High-end tests such as genetics and molecular biology, which are labour-intensive, are sent to India as they can be serviced at nearly one-eighth the costs of developed markets. Indian firms have vied for outsourced tests which account for 1-2% of the estimated $50-billion US diagnostic market.
“The need to have direct lab presence in the target country to service medical reimbursements and insurance claims is a roadblock,” chief executive officer of Lal Pathlabs, OP Manchanda said. In addition, companies are expected to employ international doctors which pushes up costs further. Lal Pathlabs, however, plans to address this market by entering into a revenue-sharing alliance with US-based Ssure Pathlabs.
Many Indian diagnostic firms are now betting big on the markets of Middle-East, South Asian and South-East Asian markets. “US regulations and lobbying due to fear of job loss has put pressure on our entry, and the focus is now on emerging markets as the return on investment is high,” said GSK Velu, managing director of Metropolis Health Services. He expects his company’s outsourcing revenues to go up from around 20% currently to almost 50 over next two years.
Apart from the US, even UK is a tough market to address because of certain regulations.

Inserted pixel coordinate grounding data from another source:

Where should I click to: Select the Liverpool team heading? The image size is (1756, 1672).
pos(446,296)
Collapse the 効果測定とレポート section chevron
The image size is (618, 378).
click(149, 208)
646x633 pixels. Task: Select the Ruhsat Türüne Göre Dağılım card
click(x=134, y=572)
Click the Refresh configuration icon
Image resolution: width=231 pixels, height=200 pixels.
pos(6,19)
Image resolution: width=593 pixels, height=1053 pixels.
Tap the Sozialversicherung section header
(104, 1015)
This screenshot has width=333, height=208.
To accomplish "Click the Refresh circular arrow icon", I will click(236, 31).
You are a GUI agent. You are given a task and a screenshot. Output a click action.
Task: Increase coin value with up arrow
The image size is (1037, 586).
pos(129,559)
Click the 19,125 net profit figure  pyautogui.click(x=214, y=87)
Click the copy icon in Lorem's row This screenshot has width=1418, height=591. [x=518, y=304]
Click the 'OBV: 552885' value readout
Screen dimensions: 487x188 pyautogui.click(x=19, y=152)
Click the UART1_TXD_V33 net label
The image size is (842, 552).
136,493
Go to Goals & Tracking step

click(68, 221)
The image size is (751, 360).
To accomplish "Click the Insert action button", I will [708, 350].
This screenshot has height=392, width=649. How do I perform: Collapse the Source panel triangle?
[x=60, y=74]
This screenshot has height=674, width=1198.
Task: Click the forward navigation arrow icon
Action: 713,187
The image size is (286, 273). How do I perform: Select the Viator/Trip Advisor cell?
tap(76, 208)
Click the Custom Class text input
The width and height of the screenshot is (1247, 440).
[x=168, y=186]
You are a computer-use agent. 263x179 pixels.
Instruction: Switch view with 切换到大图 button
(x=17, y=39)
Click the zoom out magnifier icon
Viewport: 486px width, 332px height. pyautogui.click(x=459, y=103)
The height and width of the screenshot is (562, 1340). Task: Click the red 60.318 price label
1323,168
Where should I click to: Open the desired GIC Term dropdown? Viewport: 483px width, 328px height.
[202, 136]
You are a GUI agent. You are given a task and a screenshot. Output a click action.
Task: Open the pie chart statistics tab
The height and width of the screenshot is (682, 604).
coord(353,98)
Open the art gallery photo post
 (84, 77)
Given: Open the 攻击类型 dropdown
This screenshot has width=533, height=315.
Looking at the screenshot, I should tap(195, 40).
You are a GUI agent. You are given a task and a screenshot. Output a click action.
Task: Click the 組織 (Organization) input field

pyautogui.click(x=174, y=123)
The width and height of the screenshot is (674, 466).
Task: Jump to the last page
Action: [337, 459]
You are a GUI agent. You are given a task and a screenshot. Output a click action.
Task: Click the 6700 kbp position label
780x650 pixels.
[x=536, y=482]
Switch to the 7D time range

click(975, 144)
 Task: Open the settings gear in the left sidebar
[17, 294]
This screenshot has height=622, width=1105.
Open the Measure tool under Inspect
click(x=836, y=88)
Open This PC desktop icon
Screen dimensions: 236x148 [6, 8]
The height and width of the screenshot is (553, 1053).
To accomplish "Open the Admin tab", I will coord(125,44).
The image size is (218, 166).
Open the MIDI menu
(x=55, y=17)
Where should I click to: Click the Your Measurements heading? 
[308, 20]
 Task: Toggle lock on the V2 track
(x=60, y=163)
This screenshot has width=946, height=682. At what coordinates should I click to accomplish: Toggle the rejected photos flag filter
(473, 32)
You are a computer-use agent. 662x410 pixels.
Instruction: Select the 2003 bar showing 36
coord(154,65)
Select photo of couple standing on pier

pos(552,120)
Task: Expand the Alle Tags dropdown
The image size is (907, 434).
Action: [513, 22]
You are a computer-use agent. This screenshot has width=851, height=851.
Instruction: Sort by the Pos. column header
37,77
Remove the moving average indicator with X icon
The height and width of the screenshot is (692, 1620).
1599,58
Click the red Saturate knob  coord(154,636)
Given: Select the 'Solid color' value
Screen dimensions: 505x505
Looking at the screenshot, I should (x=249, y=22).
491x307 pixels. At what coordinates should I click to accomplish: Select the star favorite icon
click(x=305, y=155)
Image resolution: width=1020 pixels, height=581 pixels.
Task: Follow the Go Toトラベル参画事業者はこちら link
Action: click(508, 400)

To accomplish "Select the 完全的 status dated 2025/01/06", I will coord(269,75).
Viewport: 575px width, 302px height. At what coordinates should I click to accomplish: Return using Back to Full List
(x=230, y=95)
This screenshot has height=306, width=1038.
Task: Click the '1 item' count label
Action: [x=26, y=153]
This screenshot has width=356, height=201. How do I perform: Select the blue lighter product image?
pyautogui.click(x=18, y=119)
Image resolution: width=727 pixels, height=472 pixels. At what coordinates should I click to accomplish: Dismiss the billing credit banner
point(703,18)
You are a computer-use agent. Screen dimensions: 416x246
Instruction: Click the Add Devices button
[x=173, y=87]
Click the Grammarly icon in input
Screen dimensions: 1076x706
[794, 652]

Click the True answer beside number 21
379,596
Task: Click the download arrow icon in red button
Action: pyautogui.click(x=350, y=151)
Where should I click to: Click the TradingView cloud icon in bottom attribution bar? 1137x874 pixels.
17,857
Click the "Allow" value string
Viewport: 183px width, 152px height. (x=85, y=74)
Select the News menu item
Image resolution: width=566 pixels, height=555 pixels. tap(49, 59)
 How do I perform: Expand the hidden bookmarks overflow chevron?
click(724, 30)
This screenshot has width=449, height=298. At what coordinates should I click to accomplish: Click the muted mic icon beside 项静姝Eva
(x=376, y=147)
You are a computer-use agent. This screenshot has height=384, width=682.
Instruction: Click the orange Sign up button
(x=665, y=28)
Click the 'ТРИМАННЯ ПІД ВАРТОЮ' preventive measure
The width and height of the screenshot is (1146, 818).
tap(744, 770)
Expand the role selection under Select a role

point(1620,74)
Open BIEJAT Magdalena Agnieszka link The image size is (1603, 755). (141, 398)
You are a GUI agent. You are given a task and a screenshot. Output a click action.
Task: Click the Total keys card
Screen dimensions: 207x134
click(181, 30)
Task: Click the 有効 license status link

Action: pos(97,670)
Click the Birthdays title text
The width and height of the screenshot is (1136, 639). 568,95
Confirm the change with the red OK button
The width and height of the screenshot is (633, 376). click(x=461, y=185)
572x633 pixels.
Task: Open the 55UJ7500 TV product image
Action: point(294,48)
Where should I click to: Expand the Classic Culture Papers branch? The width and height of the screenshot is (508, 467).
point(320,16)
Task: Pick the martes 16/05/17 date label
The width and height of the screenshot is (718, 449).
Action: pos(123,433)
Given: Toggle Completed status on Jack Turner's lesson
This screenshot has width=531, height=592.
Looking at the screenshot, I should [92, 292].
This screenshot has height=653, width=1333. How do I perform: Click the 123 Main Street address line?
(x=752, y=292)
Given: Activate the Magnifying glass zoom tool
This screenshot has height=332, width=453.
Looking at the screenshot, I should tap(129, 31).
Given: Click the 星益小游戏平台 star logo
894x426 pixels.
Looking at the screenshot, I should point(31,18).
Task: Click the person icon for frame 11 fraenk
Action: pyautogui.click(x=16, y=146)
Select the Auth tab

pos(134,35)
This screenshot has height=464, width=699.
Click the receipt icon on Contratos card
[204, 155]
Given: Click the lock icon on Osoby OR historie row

“Invisible trade barriers in the UK, where samples cannot easily be sent out of the European Union, is a limitation,” chief executive officer of SRL Ranbaxy, Sanjeev Chaudhry said. Meanwhile, experts such as Ajit Mahadevan, partner- Healthsciences Practice, Ernst & Young India say that despite challenges with outsourcing, regulations are important for the export markets. “The need for regulatory compliance and standardisation becomes important as faulty diagnosis can create a political uproar in regulated markets,” he said.